* OBIETTIVO DELL'ESERCIZIO
Prosegui il testo sull'intelligenza artificiale e l'energia, riprendendo subito dopo la sua ultima frase.

* BRANO DEL DOCUMENTO
Nel primo articolo abbiamo raccontato la tempesta perfetta che l’IA sta creando nel sistema energetico globale. In questo secondo approfondimento, tratto da un’inchiesta pubblicata da MIT Technology Review, esploriamo le innovazioni tecnologiche che offrono uno spiraglio di speranza: modelli più leggeri, chip efficienti, data center sostenibili e nuovi equilibri economici.

Dalla denuncia dei rischi energetici dell’intelligenza artificiale a una mappa delle innovazioni che possono renderla sostenibile

Nel nostro precedente articolo – “AI, energia e la tempesta perfetta” – abbiamo sollevato un interrogativo cruciale: l’intelligenza artificiale può davvero crescere senza travolgere l’equilibrio energetico del pianeta?

* ESTRATTO DEI DATI
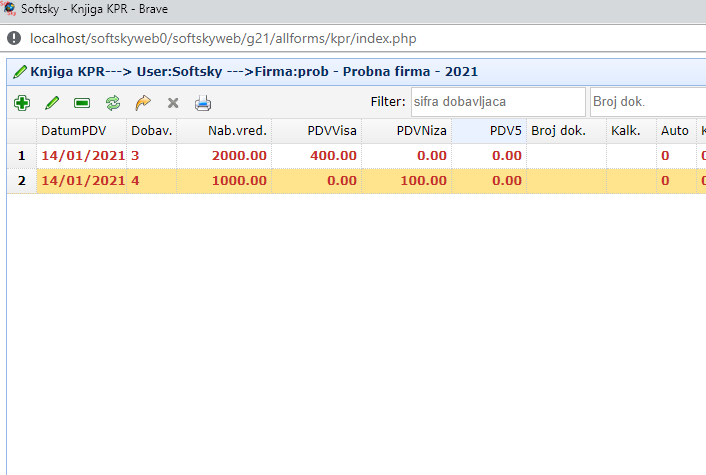This screenshot has width=706, height=475.
Task: Click the gray X cancel icon
Action: [172, 103]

* SOLUZIONE DELL'ESERCIZIO
Attraverso numeri, stime e scenari, abbiamo mostrato come la combinazione tra IA, data center, elettrificazione della mobilità e climatizzazione rischi di generare un impatto sistemico drammatico. Una “tempesta perfetta” pronta a scaricarsi su reti, territori e risorse.

In questo secondo contributo, vogliamo esplorare l’altra metà del cielo: esistono già segnali, tecnologie e visioni che suggeriscono come l’IA possa anche diventare più efficiente, selettiva, leggera.

Sostenuta non solo da algoritmi intelligenti, ma anche da modelli meno energivori, chip innovativi, data center raffreddati in modo sostenibile e logiche economiche finalmente allineate con la sobrietà energetica.

Se nel primo articolo abbiamo raccontato un rischio, qui tracciamo una possibilità: costruire un’intelligenza artificiale non solo etica nei contenuti, ma anche etica nella sua impronta materiale.

Un’intelligenza, insomma, che impari a consumare meno – e meglio.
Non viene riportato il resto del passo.